Education and Community

Written, Sealed, Closed

Is Writing Essential for Leading?

The Bimat Mandel [Mandel Platform] event “Written, Sealed, Closed” explored aspects of writing involved in the work of doctors, psychologists and lawyers. It looked at how the opportunities and dangers of writing are expressed in these professionals’ contention with the endless complexity that is part of their everyday work.

“The aim of this event is to break through the boundaries of dialogue, and the boundaries of learning,” said Dr. Eli Gottlieb, director of the Mandel Leadership Institute (MLI) and vice president of the Mandel Foundation-Israel, in his opening words. “Writing allows us to observe ourselves in a way that is not possible by any other method.”

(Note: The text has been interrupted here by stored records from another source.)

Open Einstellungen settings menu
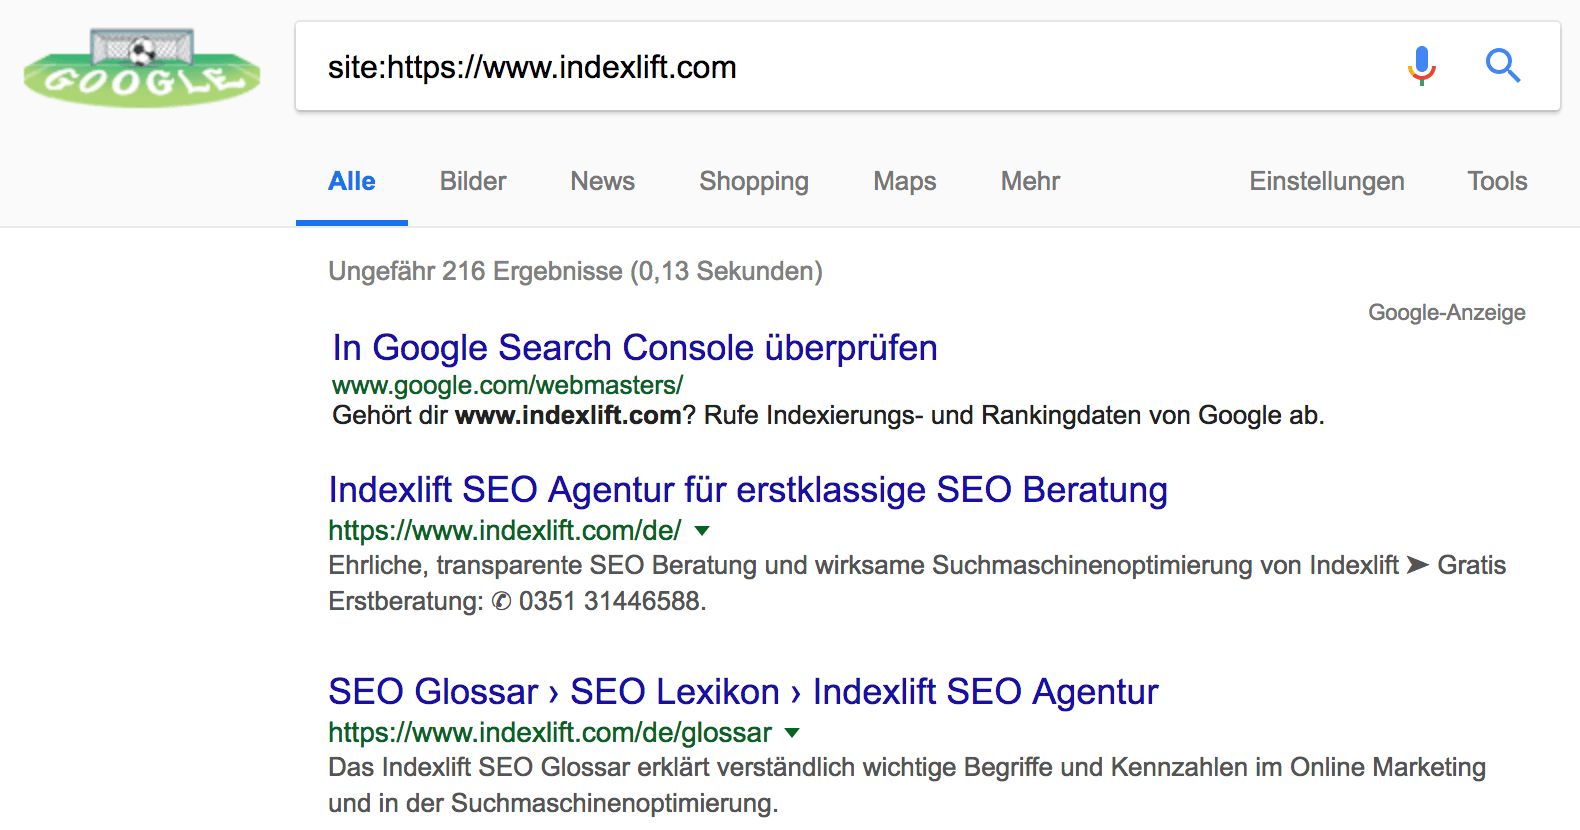The image size is (1580, 830). click(1327, 181)
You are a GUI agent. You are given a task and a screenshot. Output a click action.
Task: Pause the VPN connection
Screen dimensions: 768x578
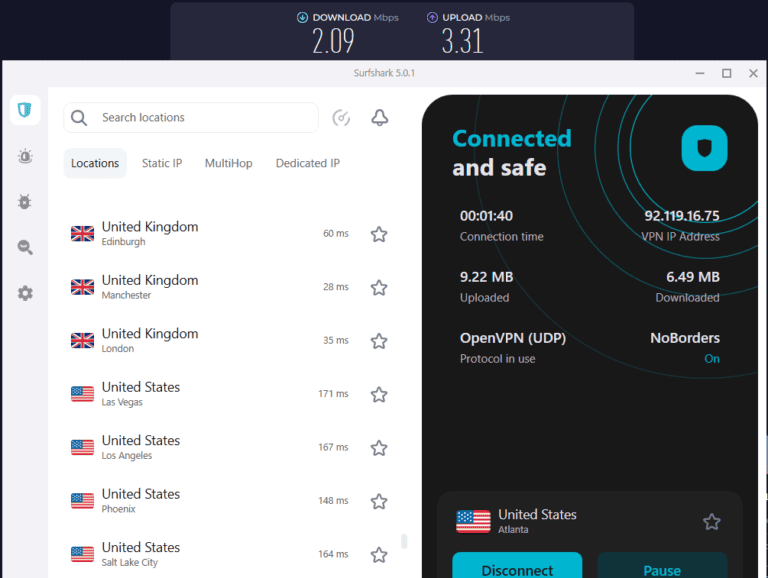tap(661, 568)
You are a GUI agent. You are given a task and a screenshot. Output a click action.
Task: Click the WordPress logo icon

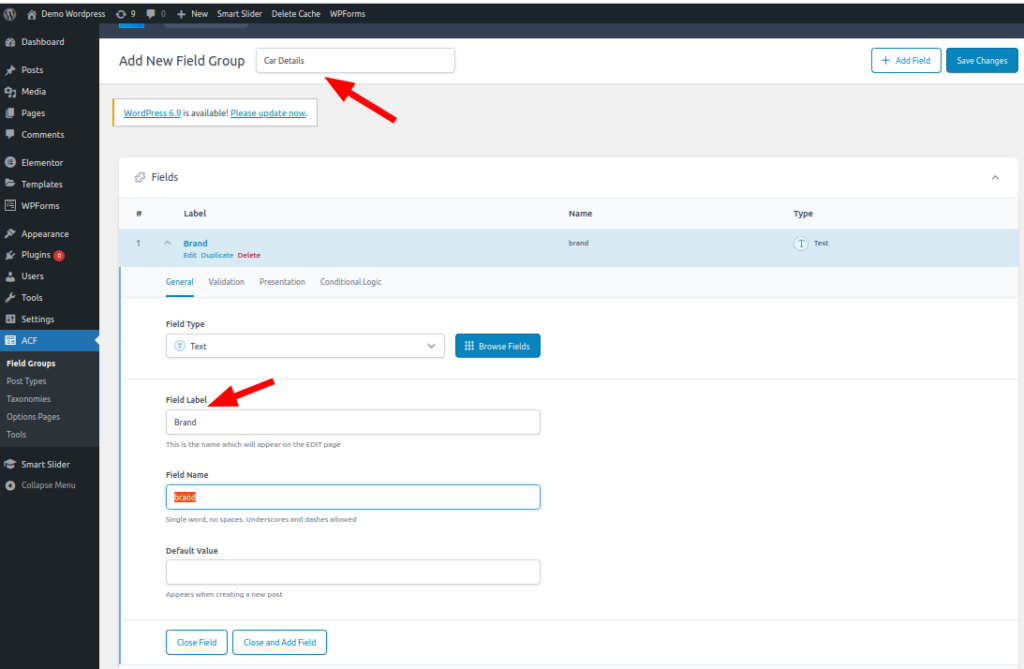(10, 14)
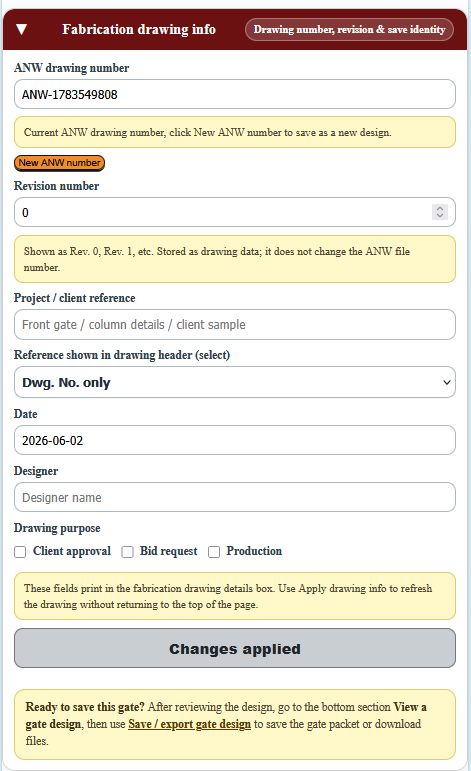Click the Changes applied button
The image size is (471, 771).
click(x=235, y=648)
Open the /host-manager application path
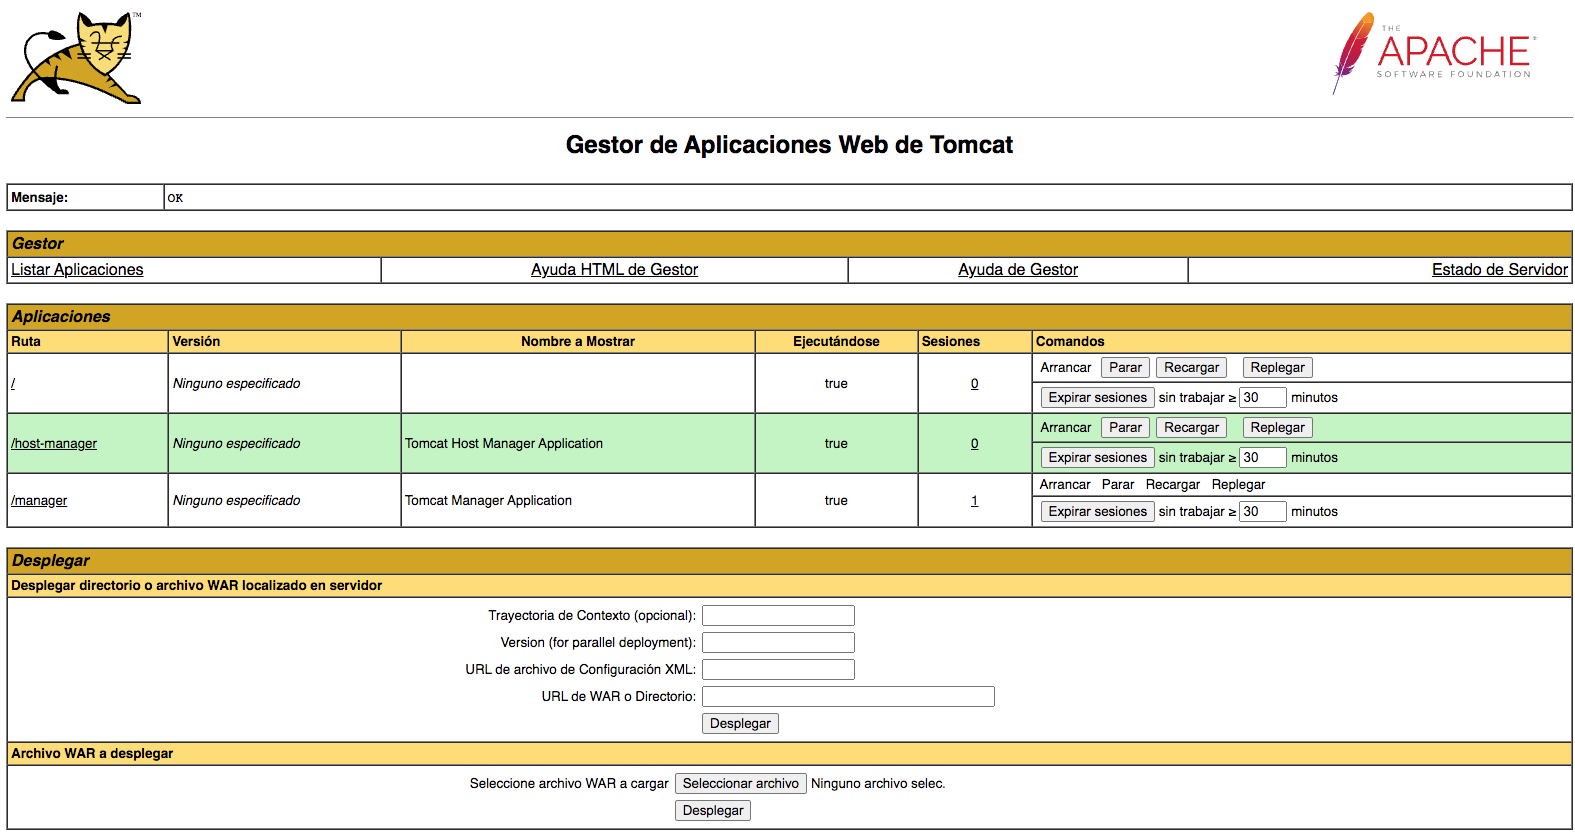The height and width of the screenshot is (833, 1575). pos(54,444)
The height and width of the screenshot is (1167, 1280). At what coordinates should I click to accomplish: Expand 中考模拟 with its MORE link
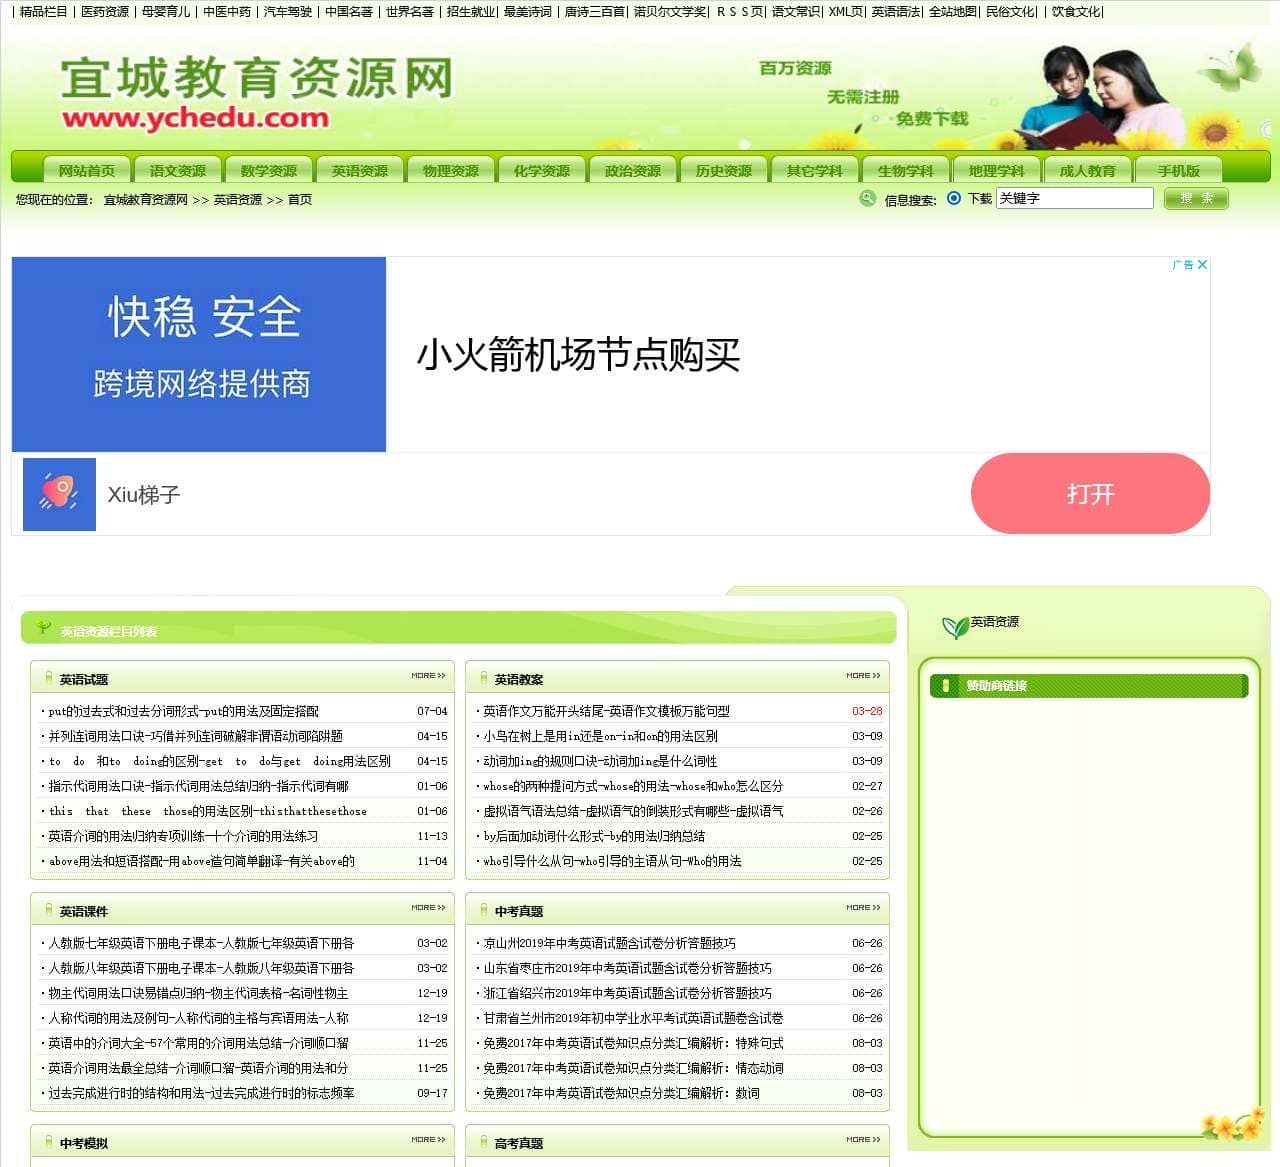tap(428, 1139)
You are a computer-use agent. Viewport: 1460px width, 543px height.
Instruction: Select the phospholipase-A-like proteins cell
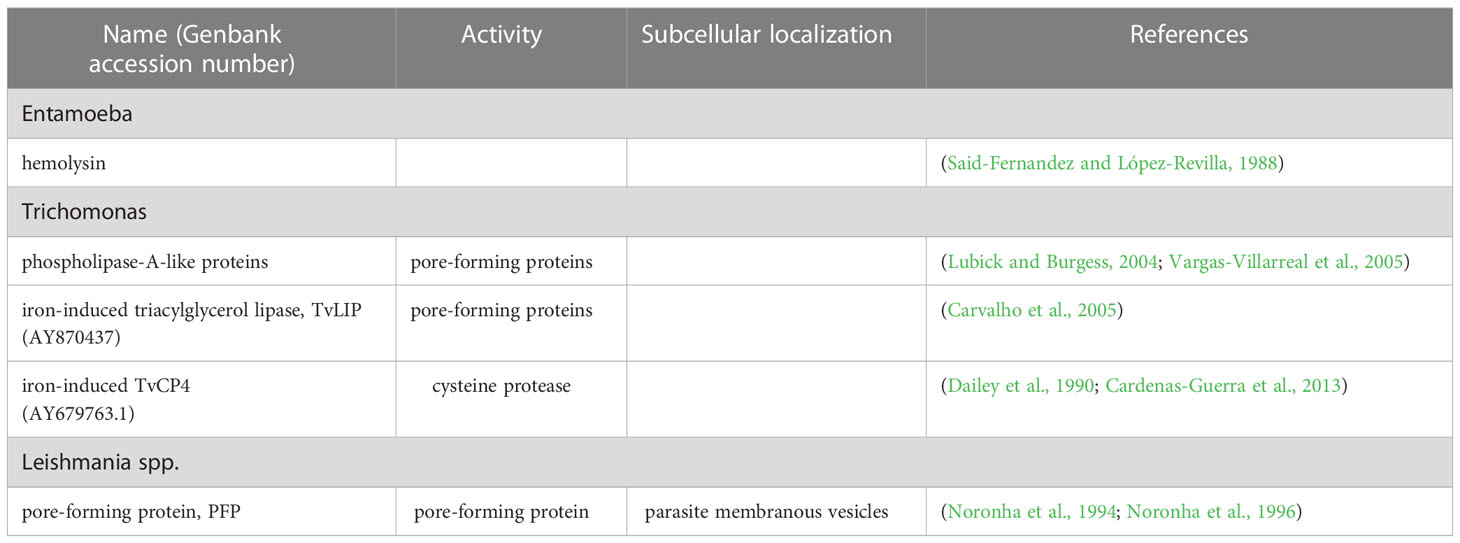click(x=201, y=262)
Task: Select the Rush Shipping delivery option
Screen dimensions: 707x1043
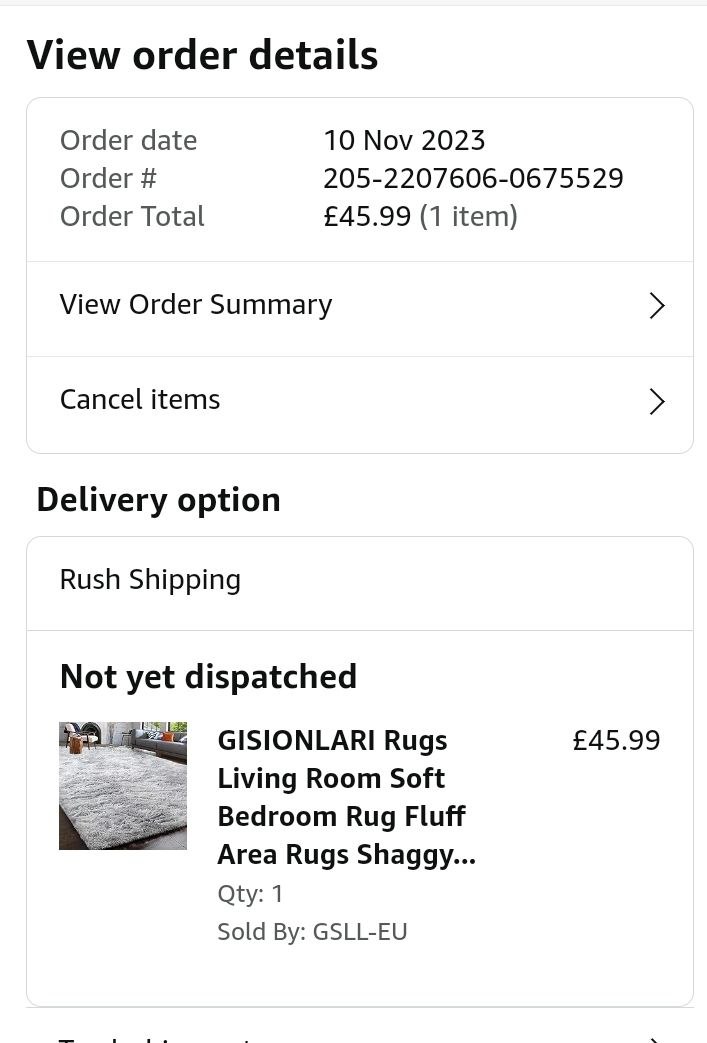Action: coord(150,580)
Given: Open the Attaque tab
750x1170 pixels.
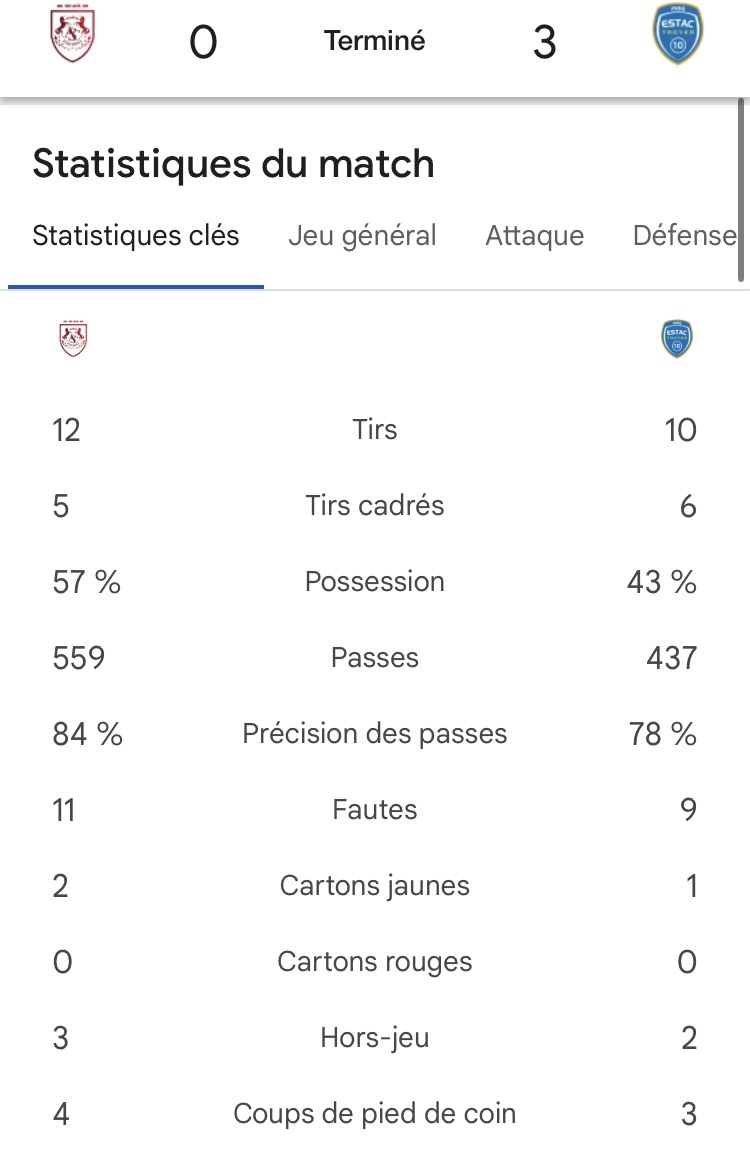Looking at the screenshot, I should (534, 236).
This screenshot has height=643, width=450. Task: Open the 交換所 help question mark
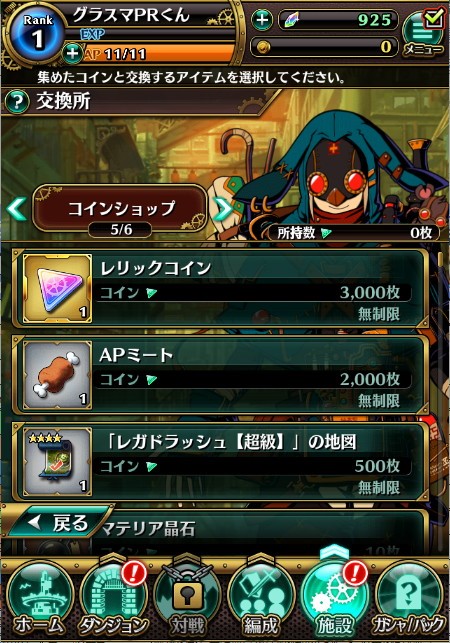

“The modern age, of indirect interpersonal communication, mediated by text messages and symbols, together with the accompanying trend of saying everything in fewer words, present an even greater challenge for anyone who writes. It is especially felt by those who need language to function, including those engaged in professions of human improvement – education, medicine, psychology, law and others,” said Dr. Daniel Marom, head of Pedagogical and Tutorial Development at MLI, and the event’s organizer. “Can we who seek to lead in these professions allow ourselves to give up on writing so easily? In order to lead, we need to write, first of all for ourselves, but also for those at whom our work is directed, for our fellow professionals, and for the general public, which holds sway over the allocation of resources for our work and over its boundaries.”

The event, held at the beginning of May, was organized around interviews conducted by fellows of the Mandel School of Educational Leadership (MSEL) with professionals for whom writing is part of their work. Dr. Sagit Arbel-Alon, a specialist in oncological gynaecology at the Hadassah Medical Center Ein Karem, and a poet, talked to Sharon Malki, a fellow of MSEL cohort 23. “First and foremost, medicine, like poetry, is a type of listening,” said Dr. Arbel-Alon. “First of all you need to listen… Writing is the same. It’s first of all listening, and reading, long before you even write a word.”

Next, Gish Amit, a fellow of MSEL cohort 22, interviewed Dr. Eran Rolnick, a psychiatrist and psychoanalyst who described the importance of writing for Freud: “He wrote in order to think, he wrote in order to feel, he wrote in order to know what he was trying to say.” Similarly, as a translator of Freud’s works into Hebrew, Rolnick claimed that reading Freud - essential for any psychoanalyst - demands something close to translation, in which the reader rewrites what Freud wrote into his or her own language and terms of reference.

The third interview saw Prof. Ariel Hirschfeld, a faculty member at MLI, talk with Supreme Court justice Zvi Zilbertal. Justice Zilbertal reviewed the characteristics of legal writing and listed the “addressees” of legal verdicts. According to Zilbertal, the most important addressee is… the judge himself. “Until I write things down, I’m unable to form my opinion. It is the writing process that allows me to formulate the correct reasoning. Writing is an essential tool, and the only way to achieve the final result, which develops during the writing.”

In between the interviews, the poet Yonadav Kaplon, who has run creative writing courses at MLI for several years, conducted writing exercises with the participants, in which they were asked to express their feelings during the course of the event in several different formats - in an SMS, in a Haiku poe, and in the form of a legal verdict. Kaplon closed the evening by reading a Rainer Maria Rilke poem on the subject of writing.